Balelas (ou não) da Rua

Nem tanto ao Mar, nem tanto à Terra

quarta-feira, 11 de dezembro de 2013

St. James

Na enfermaria onde repouso há um branco em toda a parte, as paredes são brancas, as camas metálicas mas brancas, os lençóis pálidos e as pessoas plastificadas, não há nada de luz neste branco, apenas vazio, uma busca incessante nas imagens brancas por algo que nos nutra de sentimento, algo profano que nos corrompa e nos faça ser homens, mais que animais. Nesta ala não há mais pacientes, não subsistem gritos nem mordaças, não há camas partidas nem lençóis desfeitos, tudo está na mesmíssima precisa distância apocalíptica que criou o humano, perfeito, inteiro, branco, único, limpo, sem sinal de vida, sem subsistência de morte.
Ao fundo, perto das janelas que revestem toda a parede e dão para sítio nenhum, que não reflectem as árvores da rua, nem os pássaros dos campos, só branco, sem luz, pálido, há um piano de cauda, um tradicional hollywodesco piano, em silêncio. Toca a primeira nota, e silêncio, e a escala vem, resplandece tudo de vida e cala. Silêncio.
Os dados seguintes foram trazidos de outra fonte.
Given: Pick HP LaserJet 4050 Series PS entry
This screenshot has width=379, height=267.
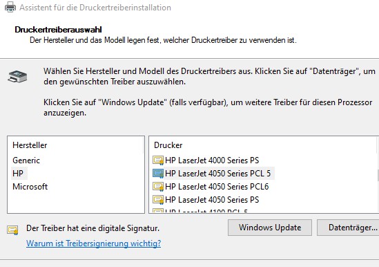Looking at the screenshot, I should [x=212, y=200].
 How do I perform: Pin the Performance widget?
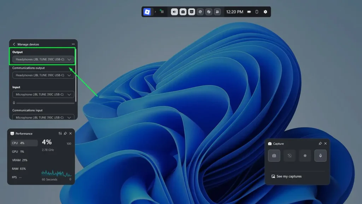pyautogui.click(x=65, y=134)
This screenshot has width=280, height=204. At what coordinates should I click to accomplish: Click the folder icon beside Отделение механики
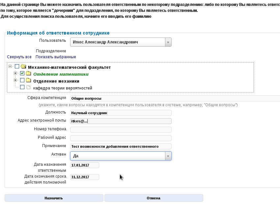(28, 81)
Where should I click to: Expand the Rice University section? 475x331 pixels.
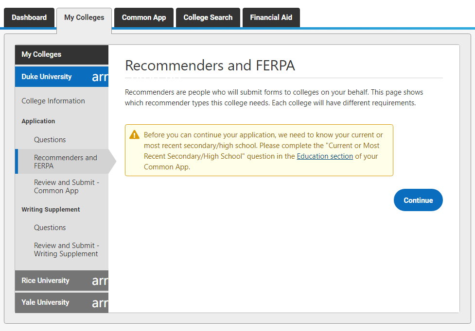(62, 281)
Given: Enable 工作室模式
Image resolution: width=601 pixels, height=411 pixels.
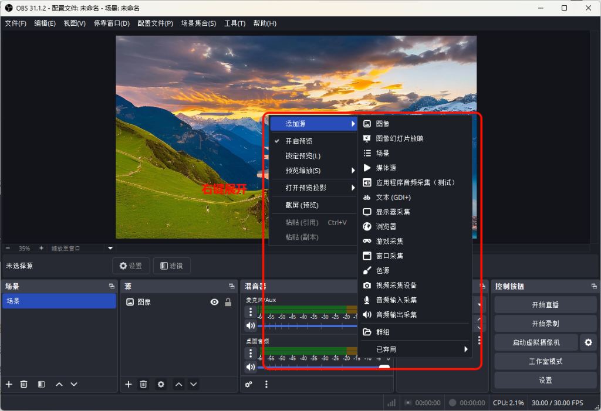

Renova, volta, vem, nasce de novo e numa exígua perspicácia mantém-se perene no som, e cria ritmo, e faz vida e faz sentido, e sem nada transparecer nasce.
Saio da cama, não me calço, não me visto, sigo. Ao ritmo da melodia, ao som dos acordes, sentindo toda uma nova fragrância a queimar-me o corpo e a impelir-me ao movimento, crio passos, não os dou, crio, mais pesados, mais compassados. Silêncio e tudo para.
Se eu me ficar por aqui, deixei-me com o piano, talvez um dia ele toque alto e eu volte para acabar o que nunca ganhou começo.